Exercise goal –
Whenever a line below holds the word "will", copy that line.
━━━━━━
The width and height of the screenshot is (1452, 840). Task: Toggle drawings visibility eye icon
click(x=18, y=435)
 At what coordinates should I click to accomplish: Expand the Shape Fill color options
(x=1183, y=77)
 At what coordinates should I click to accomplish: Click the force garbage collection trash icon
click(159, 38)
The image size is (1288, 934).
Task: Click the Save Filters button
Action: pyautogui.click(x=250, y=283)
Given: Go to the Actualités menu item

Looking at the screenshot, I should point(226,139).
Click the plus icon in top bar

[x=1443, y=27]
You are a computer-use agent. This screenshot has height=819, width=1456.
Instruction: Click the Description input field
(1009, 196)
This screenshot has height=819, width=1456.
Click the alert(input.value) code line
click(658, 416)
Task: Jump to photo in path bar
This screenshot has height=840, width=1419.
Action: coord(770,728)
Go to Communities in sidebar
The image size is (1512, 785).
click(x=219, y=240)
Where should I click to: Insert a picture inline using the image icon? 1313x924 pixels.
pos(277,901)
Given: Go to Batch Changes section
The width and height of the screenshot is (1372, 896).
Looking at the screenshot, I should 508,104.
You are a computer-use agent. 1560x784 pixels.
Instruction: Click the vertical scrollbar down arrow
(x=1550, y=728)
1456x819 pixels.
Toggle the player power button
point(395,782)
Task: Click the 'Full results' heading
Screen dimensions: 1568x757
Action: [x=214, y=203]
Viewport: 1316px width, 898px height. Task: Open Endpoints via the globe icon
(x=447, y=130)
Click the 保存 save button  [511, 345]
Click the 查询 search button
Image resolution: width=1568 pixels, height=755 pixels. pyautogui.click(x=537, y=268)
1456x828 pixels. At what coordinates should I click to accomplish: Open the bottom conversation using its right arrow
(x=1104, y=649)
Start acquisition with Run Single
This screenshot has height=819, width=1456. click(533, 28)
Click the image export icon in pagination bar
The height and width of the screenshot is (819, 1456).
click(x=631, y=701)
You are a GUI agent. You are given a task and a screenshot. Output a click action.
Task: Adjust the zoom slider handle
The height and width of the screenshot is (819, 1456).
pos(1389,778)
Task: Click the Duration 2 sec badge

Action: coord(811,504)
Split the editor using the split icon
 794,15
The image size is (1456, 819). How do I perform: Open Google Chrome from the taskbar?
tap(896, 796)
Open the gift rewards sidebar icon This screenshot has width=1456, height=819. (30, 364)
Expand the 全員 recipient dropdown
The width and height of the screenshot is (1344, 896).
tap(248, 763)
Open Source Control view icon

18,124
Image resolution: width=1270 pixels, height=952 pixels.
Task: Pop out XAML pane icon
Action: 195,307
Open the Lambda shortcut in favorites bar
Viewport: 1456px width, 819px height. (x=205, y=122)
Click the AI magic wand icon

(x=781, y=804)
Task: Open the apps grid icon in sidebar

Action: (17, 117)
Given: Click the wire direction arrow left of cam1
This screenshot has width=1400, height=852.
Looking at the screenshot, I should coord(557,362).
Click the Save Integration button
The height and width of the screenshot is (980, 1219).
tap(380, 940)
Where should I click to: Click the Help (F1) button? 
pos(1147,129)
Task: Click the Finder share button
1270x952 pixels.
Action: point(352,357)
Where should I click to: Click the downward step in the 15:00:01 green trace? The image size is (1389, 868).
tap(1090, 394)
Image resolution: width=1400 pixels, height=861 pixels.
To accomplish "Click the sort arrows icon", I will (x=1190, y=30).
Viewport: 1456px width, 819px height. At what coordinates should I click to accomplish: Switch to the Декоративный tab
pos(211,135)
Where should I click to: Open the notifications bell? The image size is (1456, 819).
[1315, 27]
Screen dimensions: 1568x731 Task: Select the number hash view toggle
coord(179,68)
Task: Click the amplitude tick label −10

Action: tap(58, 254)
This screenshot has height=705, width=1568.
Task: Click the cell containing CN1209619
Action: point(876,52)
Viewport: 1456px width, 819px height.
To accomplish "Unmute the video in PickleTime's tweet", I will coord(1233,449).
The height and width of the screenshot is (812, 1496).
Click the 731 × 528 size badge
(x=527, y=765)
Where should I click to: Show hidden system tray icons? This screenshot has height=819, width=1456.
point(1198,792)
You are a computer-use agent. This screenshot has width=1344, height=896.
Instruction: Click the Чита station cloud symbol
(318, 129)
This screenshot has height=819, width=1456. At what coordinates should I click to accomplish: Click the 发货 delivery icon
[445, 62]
━━━━━━
Result of this task –
To accomplish "Click the sort arrows icon", I will (x=1190, y=30).
To accomplish "Unmute the video in PickleTime's tweet", I will coord(1233,449).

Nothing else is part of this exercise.